▶ _Goal of the exercise_: Search the entries below for "At what coordinates". Give that line and all the lines after it again, exactly, through the last, without pictures.

....

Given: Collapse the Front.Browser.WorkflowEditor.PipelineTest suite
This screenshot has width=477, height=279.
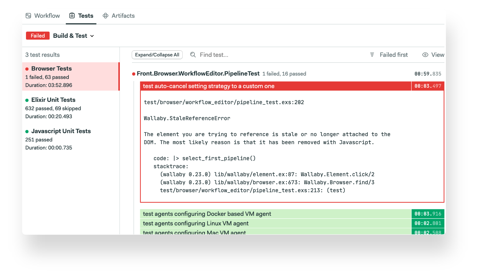Looking at the screenshot, I should pos(198,74).
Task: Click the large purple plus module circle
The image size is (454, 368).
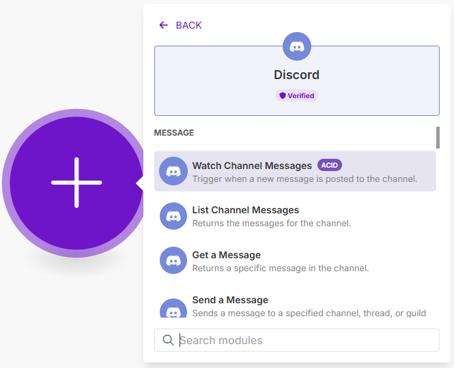Action: [x=76, y=183]
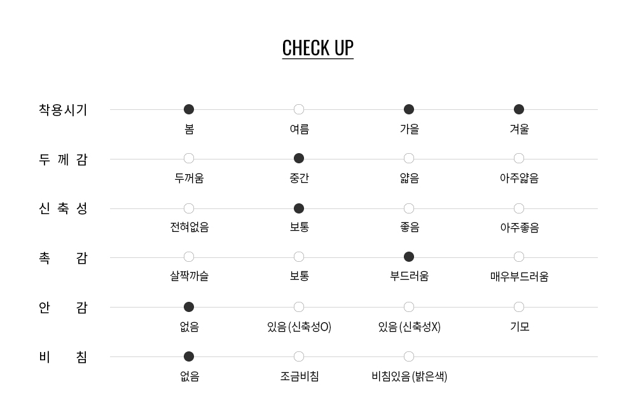
Task: Select 조금비침 sheerness dot
Action: click(299, 356)
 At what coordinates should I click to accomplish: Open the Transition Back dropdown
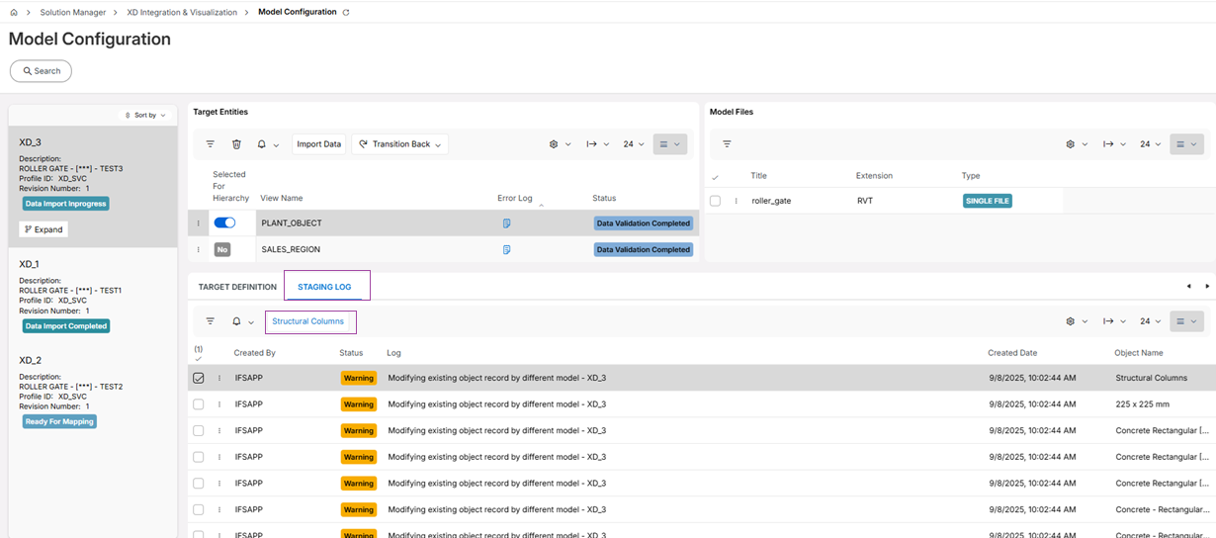point(400,144)
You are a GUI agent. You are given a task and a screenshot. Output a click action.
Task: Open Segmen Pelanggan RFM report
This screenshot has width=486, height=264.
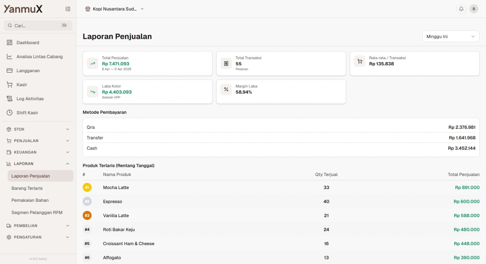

....

▶ _Solution below_:
 At what coordinates should I click to accomplish: Open the Transition Back dropdown
point(400,144)
You are a GUI agent. You are given a task and a screenshot. Output a click action.
Task: Open Segmen Pelanggan RFM report
This screenshot has width=486, height=264.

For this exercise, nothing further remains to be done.